• RECORDS FOR THE TASK:
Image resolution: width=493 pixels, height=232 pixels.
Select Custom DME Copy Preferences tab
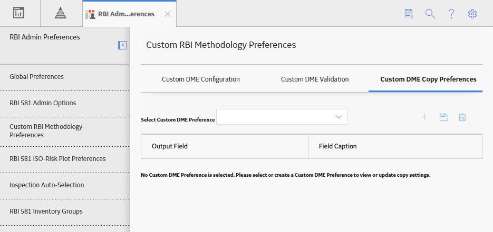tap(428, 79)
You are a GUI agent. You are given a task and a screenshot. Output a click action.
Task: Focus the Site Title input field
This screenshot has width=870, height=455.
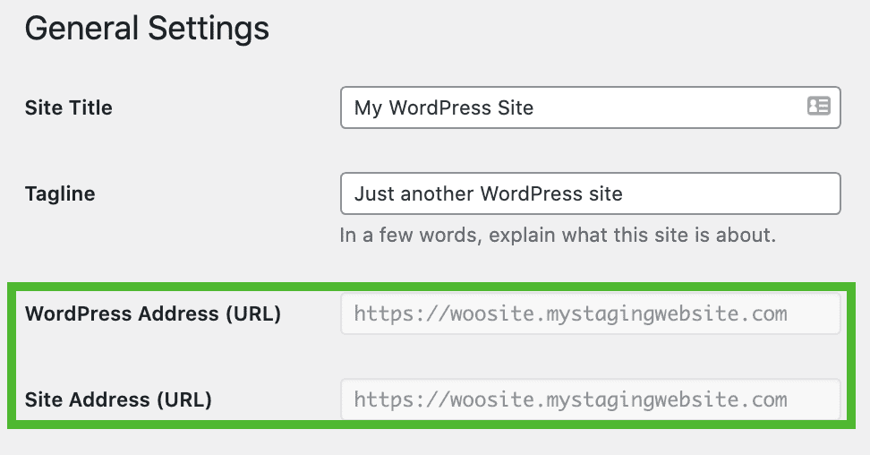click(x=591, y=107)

• REQUIREMENT: Leave the pictures out, and retype exactly the lines from the one containing "Task: Focus the Site Title input field" through the last line of the entries above, both included.

• WRITTEN ANSWER:
Task: Focus the Site Title input field
This screenshot has width=870, height=455.
click(x=591, y=107)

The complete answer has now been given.